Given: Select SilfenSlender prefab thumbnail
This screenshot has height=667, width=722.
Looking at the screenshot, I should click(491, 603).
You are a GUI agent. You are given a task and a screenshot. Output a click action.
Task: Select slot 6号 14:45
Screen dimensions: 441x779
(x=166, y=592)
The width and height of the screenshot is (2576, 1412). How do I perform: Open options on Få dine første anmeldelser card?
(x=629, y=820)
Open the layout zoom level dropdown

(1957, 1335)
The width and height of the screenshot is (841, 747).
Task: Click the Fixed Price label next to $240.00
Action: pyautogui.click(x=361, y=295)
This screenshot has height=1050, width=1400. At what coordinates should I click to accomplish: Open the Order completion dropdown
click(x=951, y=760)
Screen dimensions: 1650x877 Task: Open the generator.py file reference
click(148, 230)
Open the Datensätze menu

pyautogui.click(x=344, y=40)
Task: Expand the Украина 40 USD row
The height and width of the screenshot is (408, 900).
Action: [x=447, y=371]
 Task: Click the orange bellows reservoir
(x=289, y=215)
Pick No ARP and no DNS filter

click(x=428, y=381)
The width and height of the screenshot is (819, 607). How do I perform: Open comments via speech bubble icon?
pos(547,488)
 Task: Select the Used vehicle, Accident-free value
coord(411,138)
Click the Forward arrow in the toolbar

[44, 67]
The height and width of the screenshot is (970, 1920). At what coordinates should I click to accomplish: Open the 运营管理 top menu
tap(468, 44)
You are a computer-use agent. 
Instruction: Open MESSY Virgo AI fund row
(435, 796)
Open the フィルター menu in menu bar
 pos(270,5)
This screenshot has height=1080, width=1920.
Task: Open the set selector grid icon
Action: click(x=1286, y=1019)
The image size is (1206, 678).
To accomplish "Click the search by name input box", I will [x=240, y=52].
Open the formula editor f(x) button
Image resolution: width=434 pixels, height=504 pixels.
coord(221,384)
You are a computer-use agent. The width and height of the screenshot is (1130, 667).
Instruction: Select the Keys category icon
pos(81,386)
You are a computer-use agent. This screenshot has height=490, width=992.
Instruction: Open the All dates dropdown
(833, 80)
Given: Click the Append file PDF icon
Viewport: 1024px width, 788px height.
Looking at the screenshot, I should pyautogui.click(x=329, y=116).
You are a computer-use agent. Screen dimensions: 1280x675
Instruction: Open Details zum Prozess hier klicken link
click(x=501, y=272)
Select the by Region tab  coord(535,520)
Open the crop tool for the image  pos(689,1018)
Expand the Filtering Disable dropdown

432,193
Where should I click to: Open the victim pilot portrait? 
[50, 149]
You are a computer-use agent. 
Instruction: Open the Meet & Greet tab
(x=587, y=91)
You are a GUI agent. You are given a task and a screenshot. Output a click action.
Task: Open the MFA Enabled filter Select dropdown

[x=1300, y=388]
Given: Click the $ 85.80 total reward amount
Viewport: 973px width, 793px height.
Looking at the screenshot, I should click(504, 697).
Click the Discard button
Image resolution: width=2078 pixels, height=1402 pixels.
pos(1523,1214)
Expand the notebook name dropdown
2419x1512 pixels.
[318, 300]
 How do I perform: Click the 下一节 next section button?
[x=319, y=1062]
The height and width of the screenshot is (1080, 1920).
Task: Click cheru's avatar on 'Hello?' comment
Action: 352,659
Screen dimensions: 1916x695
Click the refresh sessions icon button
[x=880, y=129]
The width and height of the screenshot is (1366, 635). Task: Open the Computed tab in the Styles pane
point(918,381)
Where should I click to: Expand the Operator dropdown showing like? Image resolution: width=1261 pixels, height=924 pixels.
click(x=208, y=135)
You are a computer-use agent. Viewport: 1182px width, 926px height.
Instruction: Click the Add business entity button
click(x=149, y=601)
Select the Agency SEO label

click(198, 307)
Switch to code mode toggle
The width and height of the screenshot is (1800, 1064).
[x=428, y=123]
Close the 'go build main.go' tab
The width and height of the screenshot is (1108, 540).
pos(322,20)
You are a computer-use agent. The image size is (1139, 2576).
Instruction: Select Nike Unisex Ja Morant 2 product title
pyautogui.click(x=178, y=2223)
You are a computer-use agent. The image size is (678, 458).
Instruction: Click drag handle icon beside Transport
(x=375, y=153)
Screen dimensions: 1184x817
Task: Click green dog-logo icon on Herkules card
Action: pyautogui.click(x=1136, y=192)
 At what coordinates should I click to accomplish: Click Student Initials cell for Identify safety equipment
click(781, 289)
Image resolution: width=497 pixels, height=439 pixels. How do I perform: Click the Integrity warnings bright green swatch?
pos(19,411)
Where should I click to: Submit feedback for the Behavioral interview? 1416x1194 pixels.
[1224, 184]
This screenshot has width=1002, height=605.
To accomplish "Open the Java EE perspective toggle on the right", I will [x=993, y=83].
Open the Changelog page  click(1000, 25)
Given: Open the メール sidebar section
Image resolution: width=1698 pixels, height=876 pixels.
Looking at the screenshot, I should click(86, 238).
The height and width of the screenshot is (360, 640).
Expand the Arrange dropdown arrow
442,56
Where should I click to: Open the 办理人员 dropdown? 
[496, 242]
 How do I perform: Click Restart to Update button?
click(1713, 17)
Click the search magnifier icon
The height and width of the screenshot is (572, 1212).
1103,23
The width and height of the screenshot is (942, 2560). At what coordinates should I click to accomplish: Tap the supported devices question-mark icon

**Given instruction**
Reproduce, without any changes, the part of the material that opens with the line containing "Given: Open the メール sidebar section" and closes with the final line of the material.

**Answer to the task**
Given: Open the メール sidebar section
Image resolution: width=1698 pixels, height=876 pixels.
Looking at the screenshot, I should click(86, 238).
The height and width of the screenshot is (360, 640).
Expand the Arrange dropdown arrow
442,56
Where should I click to: Open the 办理人员 dropdown? 
[496, 242]
 How do I perform: Click Restart to Update button?
click(1713, 17)
Click the search magnifier icon
The height and width of the screenshot is (572, 1212).
1103,23
The width and height of the screenshot is (942, 2560). At what coordinates should I click to accomplish: Tap the supported devices question-mark icon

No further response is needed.